Problem requirements |
An exact copy of all entries is the expected answer.
-------
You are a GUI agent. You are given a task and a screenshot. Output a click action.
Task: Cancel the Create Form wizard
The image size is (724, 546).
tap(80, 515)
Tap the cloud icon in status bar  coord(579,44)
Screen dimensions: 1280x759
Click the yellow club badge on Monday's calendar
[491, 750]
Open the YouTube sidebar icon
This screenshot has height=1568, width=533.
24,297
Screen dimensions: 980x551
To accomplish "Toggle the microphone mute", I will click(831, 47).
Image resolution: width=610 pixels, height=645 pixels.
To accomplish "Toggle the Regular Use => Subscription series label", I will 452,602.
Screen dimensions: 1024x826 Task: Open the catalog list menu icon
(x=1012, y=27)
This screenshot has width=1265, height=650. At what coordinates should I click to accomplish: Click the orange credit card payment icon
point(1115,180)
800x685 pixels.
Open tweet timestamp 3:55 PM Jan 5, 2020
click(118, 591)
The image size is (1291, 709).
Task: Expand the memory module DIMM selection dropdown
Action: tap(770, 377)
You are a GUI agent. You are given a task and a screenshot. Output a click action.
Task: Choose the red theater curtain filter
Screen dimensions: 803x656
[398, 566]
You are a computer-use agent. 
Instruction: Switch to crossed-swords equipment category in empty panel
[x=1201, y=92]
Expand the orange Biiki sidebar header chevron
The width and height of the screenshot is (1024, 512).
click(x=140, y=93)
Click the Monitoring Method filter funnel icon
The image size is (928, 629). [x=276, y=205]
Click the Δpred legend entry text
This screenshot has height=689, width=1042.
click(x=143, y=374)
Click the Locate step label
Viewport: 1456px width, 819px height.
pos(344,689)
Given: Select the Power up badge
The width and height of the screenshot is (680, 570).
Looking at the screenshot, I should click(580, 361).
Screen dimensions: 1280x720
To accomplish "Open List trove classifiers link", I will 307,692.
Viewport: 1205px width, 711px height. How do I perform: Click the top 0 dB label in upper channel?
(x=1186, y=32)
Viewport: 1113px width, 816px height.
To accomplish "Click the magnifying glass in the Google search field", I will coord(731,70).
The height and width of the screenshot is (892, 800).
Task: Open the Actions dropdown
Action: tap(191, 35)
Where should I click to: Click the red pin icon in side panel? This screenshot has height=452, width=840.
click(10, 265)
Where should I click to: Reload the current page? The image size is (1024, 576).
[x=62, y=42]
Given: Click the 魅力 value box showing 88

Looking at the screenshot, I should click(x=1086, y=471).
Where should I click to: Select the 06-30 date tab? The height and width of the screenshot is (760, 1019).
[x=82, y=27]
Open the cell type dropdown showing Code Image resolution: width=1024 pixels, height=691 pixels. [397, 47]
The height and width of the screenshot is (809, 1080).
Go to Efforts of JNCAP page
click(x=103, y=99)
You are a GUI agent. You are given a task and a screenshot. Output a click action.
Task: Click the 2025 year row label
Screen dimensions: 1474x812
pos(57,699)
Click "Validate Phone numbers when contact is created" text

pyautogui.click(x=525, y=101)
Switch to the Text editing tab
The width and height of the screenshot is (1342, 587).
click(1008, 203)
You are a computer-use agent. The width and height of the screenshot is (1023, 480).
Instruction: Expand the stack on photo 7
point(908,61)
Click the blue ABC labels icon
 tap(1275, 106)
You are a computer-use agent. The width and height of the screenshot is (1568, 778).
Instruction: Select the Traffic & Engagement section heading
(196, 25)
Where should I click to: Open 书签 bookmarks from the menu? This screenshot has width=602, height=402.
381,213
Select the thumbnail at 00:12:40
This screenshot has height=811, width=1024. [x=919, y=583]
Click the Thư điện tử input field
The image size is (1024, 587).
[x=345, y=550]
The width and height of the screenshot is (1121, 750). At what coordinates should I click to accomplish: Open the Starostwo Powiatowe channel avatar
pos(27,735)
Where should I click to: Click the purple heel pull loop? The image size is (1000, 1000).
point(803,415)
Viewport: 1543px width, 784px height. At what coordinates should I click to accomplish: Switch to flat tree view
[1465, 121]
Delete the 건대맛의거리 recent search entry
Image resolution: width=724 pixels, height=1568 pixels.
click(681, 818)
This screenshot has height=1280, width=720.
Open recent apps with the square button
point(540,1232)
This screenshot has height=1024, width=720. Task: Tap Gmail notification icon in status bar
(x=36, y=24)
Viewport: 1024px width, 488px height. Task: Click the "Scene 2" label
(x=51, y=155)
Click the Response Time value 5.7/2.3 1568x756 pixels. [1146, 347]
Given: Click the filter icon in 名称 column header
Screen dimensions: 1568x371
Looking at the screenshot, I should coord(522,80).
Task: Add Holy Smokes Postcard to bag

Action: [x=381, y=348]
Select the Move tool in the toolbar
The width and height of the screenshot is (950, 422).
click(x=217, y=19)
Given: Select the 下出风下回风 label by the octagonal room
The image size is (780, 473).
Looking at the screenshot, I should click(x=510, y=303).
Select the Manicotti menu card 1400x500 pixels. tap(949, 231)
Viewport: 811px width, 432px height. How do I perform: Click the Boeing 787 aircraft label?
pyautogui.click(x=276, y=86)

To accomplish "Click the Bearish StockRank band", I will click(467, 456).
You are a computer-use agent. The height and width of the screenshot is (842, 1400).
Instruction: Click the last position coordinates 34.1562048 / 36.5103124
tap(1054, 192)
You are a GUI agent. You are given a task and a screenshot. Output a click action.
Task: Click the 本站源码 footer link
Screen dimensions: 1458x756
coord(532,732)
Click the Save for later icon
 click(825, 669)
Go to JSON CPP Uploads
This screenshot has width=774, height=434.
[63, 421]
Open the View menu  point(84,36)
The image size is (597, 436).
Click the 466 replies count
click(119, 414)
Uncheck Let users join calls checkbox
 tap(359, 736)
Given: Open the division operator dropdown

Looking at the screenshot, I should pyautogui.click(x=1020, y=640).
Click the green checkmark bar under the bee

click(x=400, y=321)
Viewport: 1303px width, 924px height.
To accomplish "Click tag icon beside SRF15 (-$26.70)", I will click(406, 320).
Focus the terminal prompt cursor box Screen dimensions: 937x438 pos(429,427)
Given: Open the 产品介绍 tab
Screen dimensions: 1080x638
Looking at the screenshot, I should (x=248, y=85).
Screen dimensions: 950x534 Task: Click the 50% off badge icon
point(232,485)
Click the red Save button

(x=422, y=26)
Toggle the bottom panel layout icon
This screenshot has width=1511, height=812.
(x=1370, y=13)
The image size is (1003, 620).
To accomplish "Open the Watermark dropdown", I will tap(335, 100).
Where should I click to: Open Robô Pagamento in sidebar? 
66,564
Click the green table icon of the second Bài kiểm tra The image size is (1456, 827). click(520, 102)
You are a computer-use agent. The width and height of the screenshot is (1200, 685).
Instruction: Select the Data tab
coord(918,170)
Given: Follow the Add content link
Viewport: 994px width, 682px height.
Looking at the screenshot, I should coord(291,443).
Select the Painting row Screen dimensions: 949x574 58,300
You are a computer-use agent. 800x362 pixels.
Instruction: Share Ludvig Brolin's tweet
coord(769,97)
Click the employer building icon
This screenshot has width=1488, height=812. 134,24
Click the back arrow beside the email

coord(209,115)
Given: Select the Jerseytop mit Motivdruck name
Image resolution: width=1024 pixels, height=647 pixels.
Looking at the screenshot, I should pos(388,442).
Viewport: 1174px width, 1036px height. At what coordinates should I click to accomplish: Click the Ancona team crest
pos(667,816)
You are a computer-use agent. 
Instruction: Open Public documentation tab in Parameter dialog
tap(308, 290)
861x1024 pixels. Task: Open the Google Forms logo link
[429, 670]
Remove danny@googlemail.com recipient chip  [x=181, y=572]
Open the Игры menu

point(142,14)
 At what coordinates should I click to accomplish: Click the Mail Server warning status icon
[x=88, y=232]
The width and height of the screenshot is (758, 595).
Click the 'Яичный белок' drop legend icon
-------
Problem solution |
You are a GUI agent. You are given a task and a screenshot. Output a click action.
Task: Cancel the Create Form wizard
The image size is (724, 546).
tap(80, 515)
Tap the cloud icon in status bar  coord(579,44)
Screen dimensions: 1280x759
Click the yellow club badge on Monday's calendar
[491, 750]
Open the YouTube sidebar icon
This screenshot has height=1568, width=533.
24,297
Screen dimensions: 980x551
To accomplish "Toggle the microphone mute", I will click(831, 47).
Image resolution: width=610 pixels, height=645 pixels.
To accomplish "Toggle the Regular Use => Subscription series label", I will 452,602.
Screen dimensions: 1024x826 Task: Open the catalog list menu icon
(x=1012, y=27)
This screenshot has width=1265, height=650. At what coordinates should I click to accomplish: Click the orange credit card payment icon
point(1115,180)
800x685 pixels.
Open tweet timestamp 3:55 PM Jan 5, 2020
click(118, 591)
The image size is (1291, 709).
Task: Expand the memory module DIMM selection dropdown
Action: tap(770, 377)
You are a GUI agent. You are given a task and a screenshot. Output a click action.
Task: Choose the red theater curtain filter
Screen dimensions: 803x656
[398, 566]
You are a computer-use agent. 
Instruction: Switch to crossed-swords equipment category in empty panel
[x=1201, y=92]
Expand the orange Biiki sidebar header chevron
The width and height of the screenshot is (1024, 512).
click(x=140, y=93)
Click the Monitoring Method filter funnel icon
The image size is (928, 629). [x=276, y=205]
Click the Δpred legend entry text
This screenshot has height=689, width=1042.
click(x=143, y=374)
Click the Locate step label
Viewport: 1456px width, 819px height.
pos(344,689)
Given: Select the Power up badge
The width and height of the screenshot is (680, 570).
Looking at the screenshot, I should click(580, 361).
Screen dimensions: 1280x720
To accomplish "Open List trove classifiers link", I will 307,692.
Viewport: 1205px width, 711px height. How do I perform: Click the top 0 dB label in upper channel?
(x=1186, y=32)
Viewport: 1113px width, 816px height.
To accomplish "Click the magnifying glass in the Google search field", I will coord(731,70).
The height and width of the screenshot is (892, 800).
Task: Open the Actions dropdown
Action: tap(191, 35)
Where should I click to: Click the red pin icon in side panel? This screenshot has height=452, width=840.
click(10, 265)
Where should I click to: Reload the current page? The image size is (1024, 576).
[x=62, y=42]
Given: Click the 魅力 value box showing 88

Looking at the screenshot, I should click(x=1086, y=471).
Where should I click to: Select the 06-30 date tab? The height and width of the screenshot is (760, 1019).
[x=82, y=27]
Open the cell type dropdown showing Code Image resolution: width=1024 pixels, height=691 pixels. [397, 47]
The height and width of the screenshot is (809, 1080).
Go to Efforts of JNCAP page
click(x=103, y=99)
You are a GUI agent. You are given a task and a screenshot. Output a click action.
Task: Click the 2025 year row label
Screen dimensions: 1474x812
pos(57,699)
Click "Validate Phone numbers when contact is created" text

pyautogui.click(x=525, y=101)
Switch to the Text editing tab
The width and height of the screenshot is (1342, 587).
click(1008, 203)
You are a computer-use agent. The width and height of the screenshot is (1023, 480).
Instruction: Expand the stack on photo 7
point(908,61)
Click the blue ABC labels icon
 tap(1275, 106)
You are a computer-use agent. The width and height of the screenshot is (1568, 778).
Instruction: Select the Traffic & Engagement section heading
(196, 25)
Where should I click to: Open 书签 bookmarks from the menu? This screenshot has width=602, height=402.
381,213
Select the thumbnail at 00:12:40
This screenshot has height=811, width=1024. [x=919, y=583]
Click the Thư điện tử input field
The image size is (1024, 587).
[x=345, y=550]
The width and height of the screenshot is (1121, 750). At what coordinates should I click to accomplish: Open the Starostwo Powiatowe channel avatar
pos(27,735)
Where should I click to: Click the purple heel pull loop? The image size is (1000, 1000).
point(803,415)
Viewport: 1543px width, 784px height. At what coordinates should I click to accomplish: Switch to flat tree view
[1465, 121]
Delete the 건대맛의거리 recent search entry
Image resolution: width=724 pixels, height=1568 pixels.
click(681, 818)
This screenshot has height=1280, width=720.
Open recent apps with the square button
point(540,1232)
This screenshot has height=1024, width=720. Task: Tap Gmail notification icon in status bar
(x=36, y=24)
Viewport: 1024px width, 488px height. Task: Click the "Scene 2" label
(x=51, y=155)
Click the Response Time value 5.7/2.3 1568x756 pixels. [1146, 347]
Given: Click the filter icon in 名称 column header
Screen dimensions: 1568x371
Looking at the screenshot, I should coord(522,80).
Task: Add Holy Smokes Postcard to bag

Action: [x=381, y=348]
Select the Move tool in the toolbar
The width and height of the screenshot is (950, 422).
click(x=217, y=19)
Given: Select the 下出风下回风 label by the octagonal room
The image size is (780, 473).
Looking at the screenshot, I should click(x=510, y=303).
Select the Manicotti menu card 1400x500 pixels. tap(949, 231)
Viewport: 811px width, 432px height. How do I perform: Click the Boeing 787 aircraft label?
pyautogui.click(x=276, y=86)

To accomplish "Click the Bearish StockRank band", I will click(467, 456).
You are a computer-use agent. The height and width of the screenshot is (842, 1400).
Instruction: Click the last position coordinates 34.1562048 / 36.5103124
tap(1054, 192)
You are a GUI agent. You are given a task and a screenshot. Output a click action.
Task: Click the 本站源码 footer link
Screen dimensions: 1458x756
coord(532,732)
Click the Save for later icon
 click(825, 669)
Go to JSON CPP Uploads
This screenshot has width=774, height=434.
[63, 421]
Open the View menu  point(84,36)
The image size is (597, 436).
Click the 466 replies count
click(119, 414)
Uncheck Let users join calls checkbox
 tap(359, 736)
Given: Open the division operator dropdown

Looking at the screenshot, I should pyautogui.click(x=1020, y=640).
Click the green checkmark bar under the bee

click(x=400, y=321)
Viewport: 1303px width, 924px height.
To accomplish "Click tag icon beside SRF15 (-$26.70)", I will click(406, 320).
Focus the terminal prompt cursor box Screen dimensions: 937x438 pos(429,427)
Given: Open the 产品介绍 tab
Screen dimensions: 1080x638
Looking at the screenshot, I should (x=248, y=85).
Screen dimensions: 950x534 Task: Click the 50% off badge icon
point(232,485)
Click the red Save button

(x=422, y=26)
Toggle the bottom panel layout icon
This screenshot has width=1511, height=812.
(x=1370, y=13)
The image size is (1003, 620).
To accomplish "Open the Watermark dropdown", I will tap(335, 100).
Where should I click to: Open Robô Pagamento in sidebar? 
66,564
Click the green table icon of the second Bài kiểm tra The image size is (1456, 827). click(520, 102)
You are a computer-use agent. The width and height of the screenshot is (1200, 685).
Instruction: Select the Data tab
coord(918,170)
Given: Follow the Add content link
Viewport: 994px width, 682px height.
Looking at the screenshot, I should coord(291,443).
Select the Painting row Screen dimensions: 949x574 58,300
You are a computer-use agent. 800x362 pixels.
Instruction: Share Ludvig Brolin's tweet
coord(769,97)
Click the employer building icon
This screenshot has width=1488, height=812. 134,24
Click the back arrow beside the email

coord(209,115)
Given: Select the Jerseytop mit Motivdruck name
Image resolution: width=1024 pixels, height=647 pixels.
Looking at the screenshot, I should pos(388,442).
Viewport: 1174px width, 1036px height. At what coordinates should I click to accomplish: Click the Ancona team crest
pos(667,816)
You are a computer-use agent. 
Instruction: Open Public documentation tab in Parameter dialog
tap(308, 290)
861x1024 pixels. Task: Open the Google Forms logo link
[429, 670]
Remove danny@googlemail.com recipient chip  [x=181, y=572]
Open the Игры menu

point(142,14)
 At what coordinates should I click to accomplish: Click the Mail Server warning status icon
[x=88, y=232]
The width and height of the screenshot is (758, 595).
Click the 'Яичный белок' drop legend icon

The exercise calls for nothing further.